» Extrait choisi:
──────────────────────────────
PAR L'ACTION du démon : c'est-à-dire par enchantement, comme nous le lisons au sujet de Simon le mage, qui par magie faisait s'évanouir les hommes de sorte qu'ils semblaient vraiment morts, et qu'ensuite en les faisant revenir à eux il donnait à penser aux badauds qu'il avait le pouvoir de ressusciter les morts.

OU PAR UNE AUTRE OPERATION QUI PARALYSE L'HOMME : Comme fait la maladie comitiale ou mal caduc. Cela signifie allégoriquement que comme la personne évanouie, soit par incantation diabolique soit par maladie, quand elle revient à elle, demeure hébétée et s'en étonne, parce qu'elle ne se rappelle pas comment cela lui est arrivé ; de même quand le pécheur est devenu voleur, soit par tentation diabolique soit par la maladie de sa propre sensualité, il s'étonne en lui-même comment il a bien pu se laisser vaincre par ce péché.
──────────────────────────────
» Données fournies:
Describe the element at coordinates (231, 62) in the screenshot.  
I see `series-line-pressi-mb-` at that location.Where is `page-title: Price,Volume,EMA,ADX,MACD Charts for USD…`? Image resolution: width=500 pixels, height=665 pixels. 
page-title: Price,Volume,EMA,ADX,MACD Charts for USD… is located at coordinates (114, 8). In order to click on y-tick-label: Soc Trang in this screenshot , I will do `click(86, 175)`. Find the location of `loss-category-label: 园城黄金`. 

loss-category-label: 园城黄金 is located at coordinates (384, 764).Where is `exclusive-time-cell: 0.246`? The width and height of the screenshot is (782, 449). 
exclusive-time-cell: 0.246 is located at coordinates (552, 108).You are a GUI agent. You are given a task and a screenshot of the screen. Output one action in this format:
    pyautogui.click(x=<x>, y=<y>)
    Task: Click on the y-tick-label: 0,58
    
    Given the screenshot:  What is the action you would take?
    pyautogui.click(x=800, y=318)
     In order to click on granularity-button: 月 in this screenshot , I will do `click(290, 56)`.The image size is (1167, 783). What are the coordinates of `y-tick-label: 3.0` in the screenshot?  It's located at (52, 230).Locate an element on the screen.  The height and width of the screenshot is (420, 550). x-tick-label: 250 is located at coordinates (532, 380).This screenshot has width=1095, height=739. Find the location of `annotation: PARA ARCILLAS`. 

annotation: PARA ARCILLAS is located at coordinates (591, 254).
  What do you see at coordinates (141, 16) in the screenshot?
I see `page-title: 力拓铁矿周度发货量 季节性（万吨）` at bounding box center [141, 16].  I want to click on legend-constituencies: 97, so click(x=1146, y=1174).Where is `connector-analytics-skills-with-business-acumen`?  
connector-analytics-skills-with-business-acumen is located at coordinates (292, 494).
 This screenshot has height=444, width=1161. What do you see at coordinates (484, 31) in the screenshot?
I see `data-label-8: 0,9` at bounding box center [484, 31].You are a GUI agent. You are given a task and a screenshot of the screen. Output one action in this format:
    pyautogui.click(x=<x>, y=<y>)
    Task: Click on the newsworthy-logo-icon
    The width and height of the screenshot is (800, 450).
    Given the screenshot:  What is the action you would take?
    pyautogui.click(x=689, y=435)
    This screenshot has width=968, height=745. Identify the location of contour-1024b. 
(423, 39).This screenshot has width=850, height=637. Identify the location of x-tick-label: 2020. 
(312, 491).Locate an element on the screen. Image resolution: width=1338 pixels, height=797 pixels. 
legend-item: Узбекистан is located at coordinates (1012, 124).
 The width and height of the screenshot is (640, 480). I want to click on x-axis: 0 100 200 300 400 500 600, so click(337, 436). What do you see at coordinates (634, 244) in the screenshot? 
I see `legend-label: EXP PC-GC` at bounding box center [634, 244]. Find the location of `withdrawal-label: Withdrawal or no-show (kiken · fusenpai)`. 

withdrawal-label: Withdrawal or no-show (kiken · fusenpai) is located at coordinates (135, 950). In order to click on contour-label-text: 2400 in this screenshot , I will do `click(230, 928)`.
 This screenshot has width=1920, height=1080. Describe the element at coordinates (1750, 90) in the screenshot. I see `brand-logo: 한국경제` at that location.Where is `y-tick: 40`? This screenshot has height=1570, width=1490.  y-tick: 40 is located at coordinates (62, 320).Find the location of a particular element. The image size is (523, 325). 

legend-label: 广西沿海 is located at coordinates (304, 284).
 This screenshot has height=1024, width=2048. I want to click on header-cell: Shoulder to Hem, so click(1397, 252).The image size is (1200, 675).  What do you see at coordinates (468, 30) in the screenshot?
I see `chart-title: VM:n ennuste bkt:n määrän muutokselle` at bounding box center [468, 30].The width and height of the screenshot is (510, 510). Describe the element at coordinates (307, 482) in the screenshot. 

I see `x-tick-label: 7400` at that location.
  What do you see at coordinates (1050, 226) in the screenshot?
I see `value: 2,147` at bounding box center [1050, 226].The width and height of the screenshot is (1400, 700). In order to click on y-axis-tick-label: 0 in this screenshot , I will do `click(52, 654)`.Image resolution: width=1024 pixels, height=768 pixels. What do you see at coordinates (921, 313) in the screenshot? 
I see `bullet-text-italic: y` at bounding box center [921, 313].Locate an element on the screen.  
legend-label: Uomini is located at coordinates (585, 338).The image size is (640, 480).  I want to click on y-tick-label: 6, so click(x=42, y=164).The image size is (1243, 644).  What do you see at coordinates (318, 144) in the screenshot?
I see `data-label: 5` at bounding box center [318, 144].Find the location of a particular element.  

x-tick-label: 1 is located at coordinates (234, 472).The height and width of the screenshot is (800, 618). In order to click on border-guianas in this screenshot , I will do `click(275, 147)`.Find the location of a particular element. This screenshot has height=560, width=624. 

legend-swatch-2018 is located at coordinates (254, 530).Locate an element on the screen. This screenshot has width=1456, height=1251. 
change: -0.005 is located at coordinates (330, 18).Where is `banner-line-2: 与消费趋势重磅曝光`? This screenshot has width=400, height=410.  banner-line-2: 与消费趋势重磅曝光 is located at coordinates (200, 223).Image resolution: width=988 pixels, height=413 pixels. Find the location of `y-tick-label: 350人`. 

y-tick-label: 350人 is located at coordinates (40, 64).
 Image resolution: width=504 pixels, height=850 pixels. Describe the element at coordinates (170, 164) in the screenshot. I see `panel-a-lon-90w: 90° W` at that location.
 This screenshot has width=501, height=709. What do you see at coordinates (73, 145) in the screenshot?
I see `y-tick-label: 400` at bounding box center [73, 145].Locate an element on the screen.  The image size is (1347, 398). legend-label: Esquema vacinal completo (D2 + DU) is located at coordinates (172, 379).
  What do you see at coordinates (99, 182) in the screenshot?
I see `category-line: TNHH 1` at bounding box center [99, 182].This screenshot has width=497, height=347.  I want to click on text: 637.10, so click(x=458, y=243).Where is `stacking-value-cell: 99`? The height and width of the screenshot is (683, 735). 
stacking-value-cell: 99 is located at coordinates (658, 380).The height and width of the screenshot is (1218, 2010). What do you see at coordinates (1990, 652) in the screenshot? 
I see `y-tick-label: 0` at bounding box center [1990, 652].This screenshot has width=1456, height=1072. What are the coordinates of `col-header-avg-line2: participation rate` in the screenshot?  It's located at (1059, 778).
──────────────────────────────
» Consignes:
[a] Dans le passage sur l'évanouissement, que Simon le mage donnait-il à penser aux badauds en faisant revenir à eux les hommes qu'il avait fait s'évanouir ?
[b] Prolongez le passage sur l'évanouissement en reprenant juste après sa dernière phrase.

» Réponses:
[a] Il leur donnait à penser qu'il avait le pouvoir de ressusciter les morts.

[b]
{118-120} OH PUISSANCE DE DIEU : Par cette exclamation il avertit le pécheur que bien qu'il soit pour les vivants plein de miséricorde, néanmoins après la mort il n'use que de sévérité qui est justice sans aucune miséricorde. Oh qu'elle est sévère la "puissance de Dieu qui s'abat à verse", c'est-à-dire qu'elle frappe avec véhémence et en grande abondance, "de tels coups", c'est-à-dire peines et supplices. D'où nous disons qu'il pleut à verse quand la pluie tombe en grande abondance.

PAR VENGEANCE : c'est-à-dire par châtiment, parce parfois la vengeance se prend pour un châtiment judiciaire et que c'est une sorte de justice.